|
Titel |
The effect of a compliant accretionary wedge on earthquake rupture and tsunamigenesis |
VerfasserIn |
Gabriel Lotto, Tamara Jeppson, Eric Dunham, Harold Tobin |
Konferenz |
EGU General Assembly 2016
|
Medientyp |
Artikel
|
Sprache |
en
|
Digitales Dokument |
PDF |
Erschienen |
In: GRA - Volume 18 (2016) |
Datensatznummer |
250122900
|
Publikation (Nr.) |
EGU/EGU2016-2042.pdf |
|
|
|
Zusammenfassung |
The 11 March 2011 Tohoku megathrust earthquake ruptured through the shallowest part of the subduction zone boundary, resulting in tens of meters of displacement at the seafloor. This extreme shallow slip generated a devastating tsunami. The elastic properties of off-fault materials have an important role in determining slip along a fault. Laboratory ultrasonic velocity measurements performed on samples of rock obtained from the area surrounding the Tohoku earthquake principal fault zone during the Japan Trench Fast Drilling Project (JFAST) have shown that shallow off-fault materials are extremely compliant – P-wave velocities of 2.0-2.4 km/s, S-wave velocities of 0.7-1.0 km/s, and shear moduli ranging from 1.0-2.2 GPa. Seismic imaging around the JFAST drill site corroborates the presence of a compliant, low-velocity frontal prism at the toe of the hanging wall. This compliant wedge is likely a fairly robust feature across the horizontal extent of the Japan Trench and may have contributed to the large amount of displacement recorded. In order to investigate the impact of compliant off fault materials on earthquake rupture and tsunamigenesis, we employ a 2-D finite difference method that models the full seismic and tsunami wavefield associated with dynamic rupture on a dipping fault in a heterogeneous medium. Our numerical method rigorously couples the elastodynamic response of the solid Earth to that of a compressible ocean in the presence of gravity. Idealized models of subduction zone earthquakes show that the presence of a compliant wedge leads to increased slip, greater seafloor displacement, and a larger tsunami.
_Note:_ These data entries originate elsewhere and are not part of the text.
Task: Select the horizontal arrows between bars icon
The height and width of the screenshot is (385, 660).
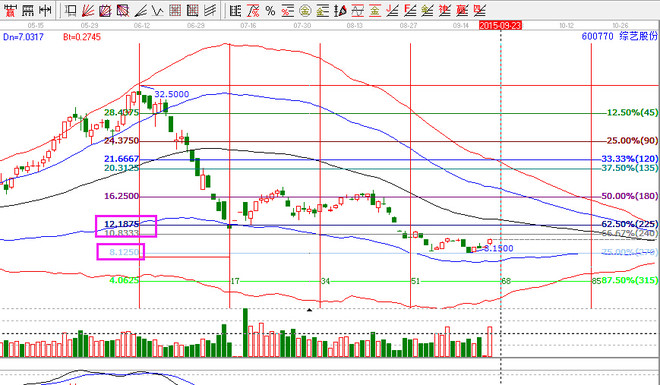Action: pos(45,11)
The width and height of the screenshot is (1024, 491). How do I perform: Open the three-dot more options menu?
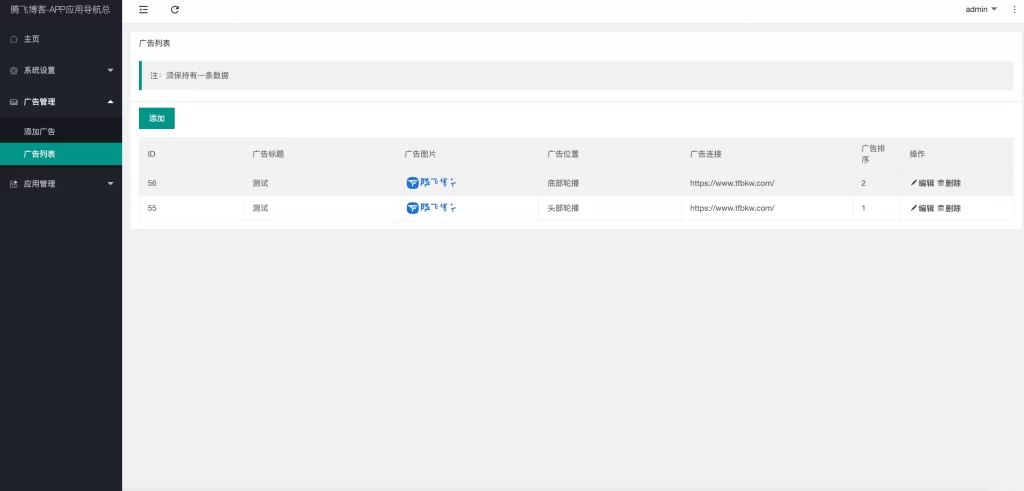(1014, 9)
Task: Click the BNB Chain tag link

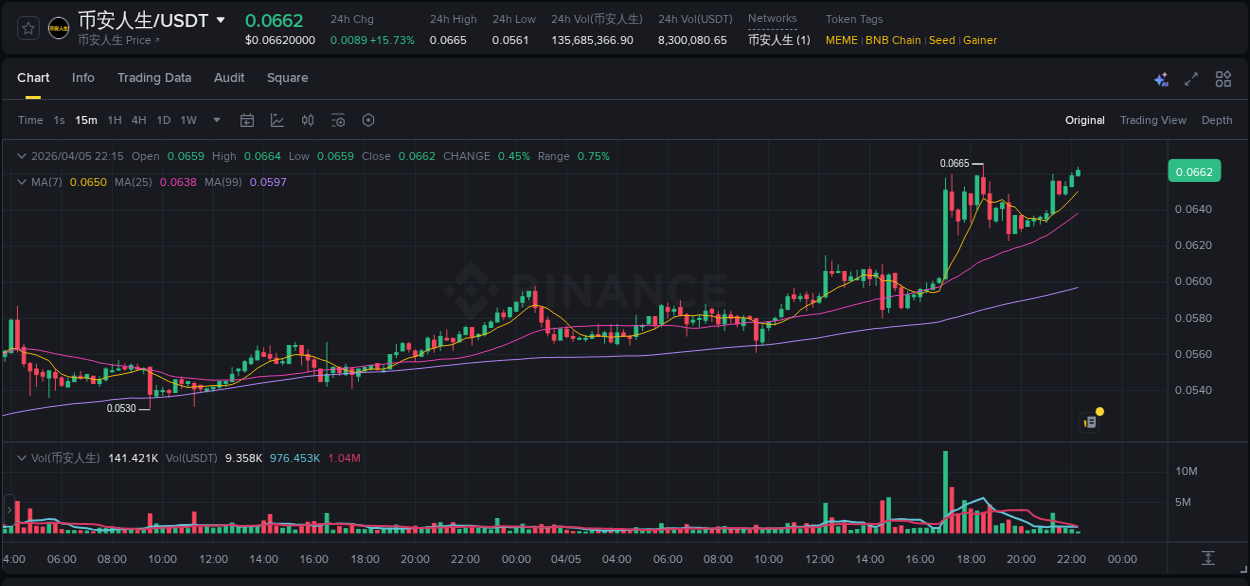Action: coord(892,40)
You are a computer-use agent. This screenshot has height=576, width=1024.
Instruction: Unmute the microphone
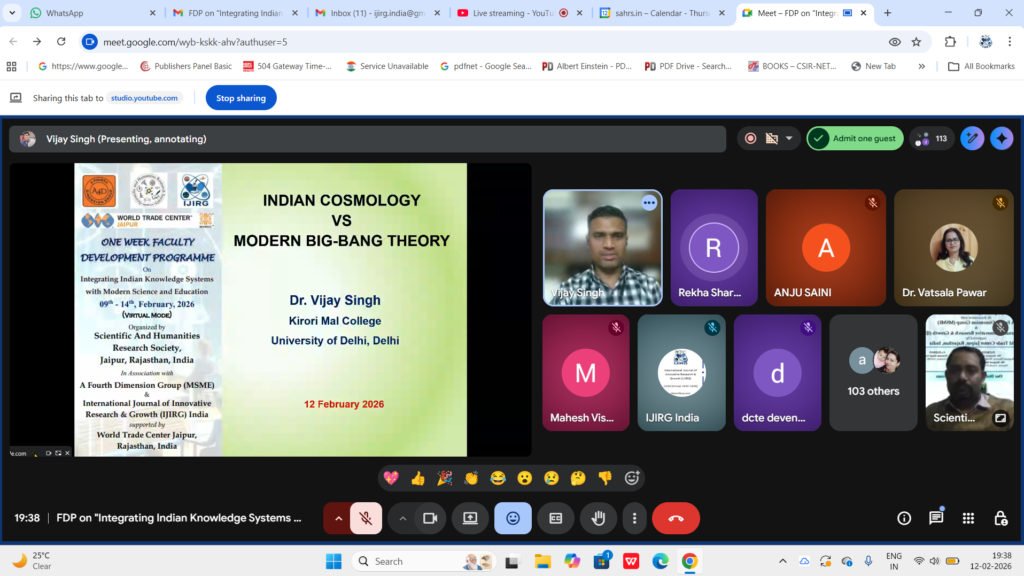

However, preliminary results for a representative Tohoku geometry were not so simple; the compliant wedge enhanced slip and seafloor deformation but only in a localized zone, and tsunami height was not significantly affected. This surprising result indicates that the details of geometry and material structure we observe in real subduction zones are very important to tsunami models. |
|
|
|
|
|